▶ **What the task asks**:
All entries below are to be set down again exactly as given.

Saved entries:
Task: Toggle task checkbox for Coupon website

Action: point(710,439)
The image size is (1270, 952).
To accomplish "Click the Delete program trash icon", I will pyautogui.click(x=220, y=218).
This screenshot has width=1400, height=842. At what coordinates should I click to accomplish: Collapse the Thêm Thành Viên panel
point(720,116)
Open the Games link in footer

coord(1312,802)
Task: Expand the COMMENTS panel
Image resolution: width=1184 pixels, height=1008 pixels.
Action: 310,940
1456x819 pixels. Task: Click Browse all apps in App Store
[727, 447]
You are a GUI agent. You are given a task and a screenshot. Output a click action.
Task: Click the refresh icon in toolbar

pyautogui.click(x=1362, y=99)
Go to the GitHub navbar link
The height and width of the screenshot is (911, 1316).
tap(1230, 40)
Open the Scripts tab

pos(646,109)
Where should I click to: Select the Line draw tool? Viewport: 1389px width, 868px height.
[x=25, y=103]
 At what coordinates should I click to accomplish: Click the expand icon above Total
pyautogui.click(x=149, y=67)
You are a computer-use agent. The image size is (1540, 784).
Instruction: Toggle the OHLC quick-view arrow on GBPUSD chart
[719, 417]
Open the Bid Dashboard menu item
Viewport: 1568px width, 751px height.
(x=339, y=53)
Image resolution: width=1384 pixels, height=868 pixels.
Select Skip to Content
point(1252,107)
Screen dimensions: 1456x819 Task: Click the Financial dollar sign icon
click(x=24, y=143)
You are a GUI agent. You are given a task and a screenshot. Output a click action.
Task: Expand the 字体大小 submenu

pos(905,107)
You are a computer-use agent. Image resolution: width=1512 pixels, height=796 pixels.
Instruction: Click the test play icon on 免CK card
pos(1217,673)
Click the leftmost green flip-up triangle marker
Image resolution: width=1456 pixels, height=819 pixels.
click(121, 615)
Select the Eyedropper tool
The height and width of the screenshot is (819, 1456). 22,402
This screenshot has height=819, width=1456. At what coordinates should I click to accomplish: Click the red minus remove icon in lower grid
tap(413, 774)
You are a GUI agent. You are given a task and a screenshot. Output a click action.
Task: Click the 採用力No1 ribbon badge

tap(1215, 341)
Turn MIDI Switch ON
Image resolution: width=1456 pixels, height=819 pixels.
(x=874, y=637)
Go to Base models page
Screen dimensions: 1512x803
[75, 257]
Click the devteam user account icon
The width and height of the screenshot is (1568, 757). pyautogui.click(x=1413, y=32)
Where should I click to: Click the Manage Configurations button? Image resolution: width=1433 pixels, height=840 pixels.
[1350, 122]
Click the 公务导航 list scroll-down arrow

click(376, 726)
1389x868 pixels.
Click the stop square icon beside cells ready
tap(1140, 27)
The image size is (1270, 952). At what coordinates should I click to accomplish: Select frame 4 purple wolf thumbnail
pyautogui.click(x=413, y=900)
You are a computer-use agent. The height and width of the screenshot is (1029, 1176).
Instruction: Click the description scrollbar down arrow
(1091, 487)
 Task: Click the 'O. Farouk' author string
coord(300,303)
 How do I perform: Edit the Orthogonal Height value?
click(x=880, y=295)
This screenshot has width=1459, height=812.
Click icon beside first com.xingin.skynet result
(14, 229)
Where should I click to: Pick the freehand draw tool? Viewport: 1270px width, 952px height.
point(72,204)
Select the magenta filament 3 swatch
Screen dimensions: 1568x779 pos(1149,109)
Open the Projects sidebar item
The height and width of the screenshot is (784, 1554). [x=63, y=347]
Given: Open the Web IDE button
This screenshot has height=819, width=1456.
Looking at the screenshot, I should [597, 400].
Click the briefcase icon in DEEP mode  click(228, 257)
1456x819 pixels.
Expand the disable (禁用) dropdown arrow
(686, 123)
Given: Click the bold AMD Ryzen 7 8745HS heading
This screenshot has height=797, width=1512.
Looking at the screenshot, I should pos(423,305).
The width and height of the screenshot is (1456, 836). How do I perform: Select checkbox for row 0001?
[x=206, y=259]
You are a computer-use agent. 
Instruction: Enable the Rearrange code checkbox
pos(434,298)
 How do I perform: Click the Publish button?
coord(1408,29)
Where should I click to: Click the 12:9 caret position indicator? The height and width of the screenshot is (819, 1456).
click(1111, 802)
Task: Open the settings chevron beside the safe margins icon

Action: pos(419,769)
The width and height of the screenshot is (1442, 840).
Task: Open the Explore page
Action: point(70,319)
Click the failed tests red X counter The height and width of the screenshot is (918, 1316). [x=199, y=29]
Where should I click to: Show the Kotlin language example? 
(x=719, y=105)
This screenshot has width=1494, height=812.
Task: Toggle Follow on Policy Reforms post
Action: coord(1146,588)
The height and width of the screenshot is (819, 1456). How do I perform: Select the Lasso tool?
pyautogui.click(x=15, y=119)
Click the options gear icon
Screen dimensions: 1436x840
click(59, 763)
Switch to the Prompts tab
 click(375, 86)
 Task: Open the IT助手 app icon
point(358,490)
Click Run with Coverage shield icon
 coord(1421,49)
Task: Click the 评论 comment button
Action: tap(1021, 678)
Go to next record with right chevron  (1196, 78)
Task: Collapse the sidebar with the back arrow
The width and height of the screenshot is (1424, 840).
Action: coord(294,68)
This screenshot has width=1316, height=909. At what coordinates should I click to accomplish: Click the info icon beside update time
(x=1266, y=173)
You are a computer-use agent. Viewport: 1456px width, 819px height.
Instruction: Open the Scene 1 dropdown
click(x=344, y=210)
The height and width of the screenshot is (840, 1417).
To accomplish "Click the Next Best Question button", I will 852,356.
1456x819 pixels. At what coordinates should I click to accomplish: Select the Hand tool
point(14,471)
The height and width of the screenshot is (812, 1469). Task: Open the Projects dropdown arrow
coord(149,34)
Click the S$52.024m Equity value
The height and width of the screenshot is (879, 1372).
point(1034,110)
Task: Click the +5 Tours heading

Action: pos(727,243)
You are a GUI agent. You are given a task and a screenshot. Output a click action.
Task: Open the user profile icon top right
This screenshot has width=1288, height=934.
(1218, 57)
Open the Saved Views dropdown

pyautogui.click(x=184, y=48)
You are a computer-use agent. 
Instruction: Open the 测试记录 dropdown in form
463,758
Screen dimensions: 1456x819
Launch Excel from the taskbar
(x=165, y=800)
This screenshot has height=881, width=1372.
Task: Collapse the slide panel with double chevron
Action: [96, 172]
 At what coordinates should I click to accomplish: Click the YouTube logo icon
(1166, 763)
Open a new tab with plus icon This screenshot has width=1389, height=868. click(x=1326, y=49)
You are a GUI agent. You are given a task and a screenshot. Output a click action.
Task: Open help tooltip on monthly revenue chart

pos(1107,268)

▶ **Finished task**:
Task: Toggle task checkbox for Coupon website

Action: point(710,439)
The image size is (1270, 952).
To accomplish "Click the Delete program trash icon", I will pyautogui.click(x=220, y=218).
This screenshot has width=1400, height=842. At what coordinates should I click to accomplish: Collapse the Thêm Thành Viên panel
point(720,116)
Open the Games link in footer

coord(1312,802)
Task: Expand the COMMENTS panel
Image resolution: width=1184 pixels, height=1008 pixels.
Action: 310,940
1456x819 pixels. Task: Click Browse all apps in App Store
[727, 447]
You are a GUI agent. You are given a task and a screenshot. Output a click action.
Task: Click the refresh icon in toolbar

pyautogui.click(x=1362, y=99)
Go to the GitHub navbar link
The height and width of the screenshot is (911, 1316).
tap(1230, 40)
Open the Scripts tab

pos(646,109)
Where should I click to: Select the Line draw tool? Viewport: 1389px width, 868px height.
[x=25, y=103]
 At what coordinates should I click to accomplish: Click the expand icon above Total
pyautogui.click(x=149, y=67)
You are a computer-use agent. The image size is (1540, 784).
Instruction: Toggle the OHLC quick-view arrow on GBPUSD chart
[719, 417]
Open the Bid Dashboard menu item
Viewport: 1568px width, 751px height.
(x=339, y=53)
Image resolution: width=1384 pixels, height=868 pixels.
Select Skip to Content
point(1252,107)
Screen dimensions: 1456x819 Task: Click the Financial dollar sign icon
click(x=24, y=143)
You are a GUI agent. You are given a task and a screenshot. Output a click action.
Task: Expand the 字体大小 submenu

pos(905,107)
You are a computer-use agent. Image resolution: width=1512 pixels, height=796 pixels.
Instruction: Click the test play icon on 免CK card
pos(1217,673)
Click the leftmost green flip-up triangle marker
Image resolution: width=1456 pixels, height=819 pixels.
click(121, 615)
Select the Eyedropper tool
The height and width of the screenshot is (819, 1456). 22,402
This screenshot has height=819, width=1456. At what coordinates should I click to accomplish: Click the red minus remove icon in lower grid
tap(413, 774)
You are a GUI agent. You are given a task and a screenshot. Output a click action.
Task: Click the 採用力No1 ribbon badge

tap(1215, 341)
Turn MIDI Switch ON
Image resolution: width=1456 pixels, height=819 pixels.
(x=874, y=637)
Go to Base models page
Screen dimensions: 1512x803
[75, 257]
Click the devteam user account icon
The width and height of the screenshot is (1568, 757). pyautogui.click(x=1413, y=32)
Where should I click to: Click the Manage Configurations button? Image resolution: width=1433 pixels, height=840 pixels.
[1350, 122]
Click the 公务导航 list scroll-down arrow

click(376, 726)
1389x868 pixels.
Click the stop square icon beside cells ready
tap(1140, 27)
The image size is (1270, 952). At what coordinates should I click to accomplish: Select frame 4 purple wolf thumbnail
pyautogui.click(x=413, y=900)
You are a computer-use agent. The height and width of the screenshot is (1029, 1176).
Instruction: Click the description scrollbar down arrow
(1091, 487)
 Task: Click the 'O. Farouk' author string
coord(300,303)
 How do I perform: Edit the Orthogonal Height value?
click(x=880, y=295)
This screenshot has width=1459, height=812.
Click icon beside first com.xingin.skynet result
(14, 229)
Where should I click to: Pick the freehand draw tool? Viewport: 1270px width, 952px height.
point(72,204)
Select the magenta filament 3 swatch
Screen dimensions: 1568x779 pos(1149,109)
Open the Projects sidebar item
The height and width of the screenshot is (784, 1554). [x=63, y=347]
Given: Open the Web IDE button
This screenshot has height=819, width=1456.
Looking at the screenshot, I should [597, 400].
Click the briefcase icon in DEEP mode  click(228, 257)
1456x819 pixels.
Expand the disable (禁用) dropdown arrow
(686, 123)
Given: Click the bold AMD Ryzen 7 8745HS heading
This screenshot has height=797, width=1512.
Looking at the screenshot, I should pos(423,305).
The width and height of the screenshot is (1456, 836). How do I perform: Select checkbox for row 0001?
[x=206, y=259]
You are a computer-use agent. 
Instruction: Enable the Rearrange code checkbox
pos(434,298)
 How do I perform: Click the Publish button?
coord(1408,29)
Where should I click to: Click the 12:9 caret position indicator? The height and width of the screenshot is (819, 1456).
click(1111, 802)
Task: Open the settings chevron beside the safe margins icon

Action: pos(419,769)
The width and height of the screenshot is (1442, 840).
Task: Open the Explore page
Action: point(70,319)
Click the failed tests red X counter The height and width of the screenshot is (918, 1316). [x=199, y=29]
Where should I click to: Show the Kotlin language example? 
(x=719, y=105)
This screenshot has width=1494, height=812.
Task: Toggle Follow on Policy Reforms post
Action: coord(1146,588)
The height and width of the screenshot is (819, 1456). How do I perform: Select the Lasso tool?
pyautogui.click(x=15, y=119)
Click the options gear icon
Screen dimensions: 1436x840
click(59, 763)
Switch to the Prompts tab
 click(375, 86)
 Task: Open the IT助手 app icon
point(358,490)
Click Run with Coverage shield icon
 coord(1421,49)
Task: Click the 评论 comment button
Action: tap(1021, 678)
Go to next record with right chevron  (1196, 78)
Task: Collapse the sidebar with the back arrow
The width and height of the screenshot is (1424, 840).
Action: coord(294,68)
This screenshot has width=1316, height=909. At what coordinates should I click to accomplish: Click the info icon beside update time
(x=1266, y=173)
You are a computer-use agent. Viewport: 1456px width, 819px height.
Instruction: Open the Scene 1 dropdown
click(x=344, y=210)
The height and width of the screenshot is (840, 1417).
To accomplish "Click the Next Best Question button", I will 852,356.
1456x819 pixels. At what coordinates should I click to accomplish: Select the Hand tool
point(14,471)
The height and width of the screenshot is (812, 1469). Task: Open the Projects dropdown arrow
coord(149,34)
Click the S$52.024m Equity value
The height and width of the screenshot is (879, 1372).
point(1034,110)
Task: Click the +5 Tours heading

Action: pos(727,243)
You are a GUI agent. You are given a task and a screenshot. Output a click action.
Task: Open the user profile icon top right
This screenshot has width=1288, height=934.
(1218, 57)
Open the Saved Views dropdown

pyautogui.click(x=184, y=48)
You are a computer-use agent. 
Instruction: Open the 测试记录 dropdown in form
463,758
Screen dimensions: 1456x819
Launch Excel from the taskbar
(x=165, y=800)
This screenshot has height=881, width=1372.
Task: Collapse the slide panel with double chevron
Action: [96, 172]
 At what coordinates should I click to accomplish: Click the YouTube logo icon
(1166, 763)
Open a new tab with plus icon This screenshot has width=1389, height=868. click(x=1326, y=49)
You are a GUI agent. You are given a task and a screenshot. Output a click action.
Task: Open help tooltip on monthly revenue chart

pos(1107,268)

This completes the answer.